_REQUIRED TASK:_ Rewrite the records below, replacing "Find the location of" with "Locate" wherever it occurs and keeping everything else the same.

▽

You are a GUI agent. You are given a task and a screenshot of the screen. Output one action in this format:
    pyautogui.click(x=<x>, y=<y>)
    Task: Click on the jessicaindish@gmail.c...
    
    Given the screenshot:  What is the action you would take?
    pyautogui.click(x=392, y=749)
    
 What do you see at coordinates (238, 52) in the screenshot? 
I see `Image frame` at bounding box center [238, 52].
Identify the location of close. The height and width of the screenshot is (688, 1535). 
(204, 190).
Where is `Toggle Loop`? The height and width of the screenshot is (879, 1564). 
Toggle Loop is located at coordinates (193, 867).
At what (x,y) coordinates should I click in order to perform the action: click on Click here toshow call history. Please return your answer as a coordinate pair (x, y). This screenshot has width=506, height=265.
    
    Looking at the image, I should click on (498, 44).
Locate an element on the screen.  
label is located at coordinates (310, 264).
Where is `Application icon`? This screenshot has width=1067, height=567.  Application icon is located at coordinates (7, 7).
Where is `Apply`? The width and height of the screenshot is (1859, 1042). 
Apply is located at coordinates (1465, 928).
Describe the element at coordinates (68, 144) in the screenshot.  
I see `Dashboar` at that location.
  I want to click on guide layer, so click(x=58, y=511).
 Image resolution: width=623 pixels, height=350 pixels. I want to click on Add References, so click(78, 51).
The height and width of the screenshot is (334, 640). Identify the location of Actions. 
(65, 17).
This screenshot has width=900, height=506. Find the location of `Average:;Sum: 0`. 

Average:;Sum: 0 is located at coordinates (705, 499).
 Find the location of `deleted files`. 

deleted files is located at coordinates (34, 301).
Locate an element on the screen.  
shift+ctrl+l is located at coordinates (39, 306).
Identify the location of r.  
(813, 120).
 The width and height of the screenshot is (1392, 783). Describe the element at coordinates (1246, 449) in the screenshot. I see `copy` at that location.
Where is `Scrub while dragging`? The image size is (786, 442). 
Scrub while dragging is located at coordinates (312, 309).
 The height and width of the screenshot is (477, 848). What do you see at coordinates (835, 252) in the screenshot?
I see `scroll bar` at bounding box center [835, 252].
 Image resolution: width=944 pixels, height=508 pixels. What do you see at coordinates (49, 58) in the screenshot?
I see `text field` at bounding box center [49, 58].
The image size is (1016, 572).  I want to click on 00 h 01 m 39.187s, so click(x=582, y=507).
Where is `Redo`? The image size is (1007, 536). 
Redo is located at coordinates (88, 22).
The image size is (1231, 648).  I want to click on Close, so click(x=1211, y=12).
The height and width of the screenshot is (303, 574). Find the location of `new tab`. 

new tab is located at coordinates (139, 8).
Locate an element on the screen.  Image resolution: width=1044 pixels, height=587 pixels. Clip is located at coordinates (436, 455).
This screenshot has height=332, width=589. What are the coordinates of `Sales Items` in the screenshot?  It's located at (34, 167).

△

_OUTPUT OF THE TASK:_
You are a GUI agent. You are given a task and a screenshot of the screen. Output one action in this format:
    pyautogui.click(x=<x>, y=<y>)
    Task: Click on the jessicaindish@gmail.c...
    
    Given the screenshot:  What is the action you would take?
    pyautogui.click(x=392, y=749)
    
 What do you see at coordinates (238, 52) in the screenshot? 
I see `Image frame` at bounding box center [238, 52].
Identify the location of close. The height and width of the screenshot is (688, 1535). 
(204, 190).
Where is `Toggle Loop`? The height and width of the screenshot is (879, 1564). 
Toggle Loop is located at coordinates (193, 867).
At what (x,y) coordinates should I click in order to perform the action: click on Click here toshow call history. Please return your answer as a coordinate pair (x, y). This screenshot has width=506, height=265.
    
    Looking at the image, I should click on (498, 44).
Locate an element on the screen.  
label is located at coordinates (310, 264).
Where is `Application icon`? This screenshot has width=1067, height=567.  Application icon is located at coordinates (7, 7).
Where is `Apply`? The width and height of the screenshot is (1859, 1042). 
Apply is located at coordinates (1465, 928).
Describe the element at coordinates (68, 144) in the screenshot.  
I see `Dashboar` at that location.
  I want to click on guide layer, so click(x=58, y=511).
 Image resolution: width=623 pixels, height=350 pixels. I want to click on Add References, so click(78, 51).
The height and width of the screenshot is (334, 640). Identify the location of Actions. 
(65, 17).
This screenshot has width=900, height=506. Locate `Average:;Sum: 0`. 

Average:;Sum: 0 is located at coordinates (705, 499).
 Locate `deleted files`. 

deleted files is located at coordinates (34, 301).
Locate an element on the screen.  
shift+ctrl+l is located at coordinates (39, 306).
Identify the location of r.  
(813, 120).
 The width and height of the screenshot is (1392, 783). Describe the element at coordinates (1246, 449) in the screenshot. I see `copy` at that location.
Where is `Scrub while dragging`? The image size is (786, 442). 
Scrub while dragging is located at coordinates (312, 309).
 The height and width of the screenshot is (477, 848). What do you see at coordinates (835, 252) in the screenshot?
I see `scroll bar` at bounding box center [835, 252].
 Image resolution: width=944 pixels, height=508 pixels. What do you see at coordinates (49, 58) in the screenshot?
I see `text field` at bounding box center [49, 58].
The image size is (1016, 572).  I want to click on 00 h 01 m 39.187s, so click(x=582, y=507).
Where is `Redo`? The image size is (1007, 536). 
Redo is located at coordinates (88, 22).
The image size is (1231, 648).  I want to click on Close, so click(x=1211, y=12).
The height and width of the screenshot is (303, 574). Locate `new tab`. 

new tab is located at coordinates (139, 8).
Locate an element on the screen.  Image resolution: width=1044 pixels, height=587 pixels. Clip is located at coordinates (436, 455).
This screenshot has height=332, width=589. What are the coordinates of `Sales Items` in the screenshot?  It's located at (34, 167).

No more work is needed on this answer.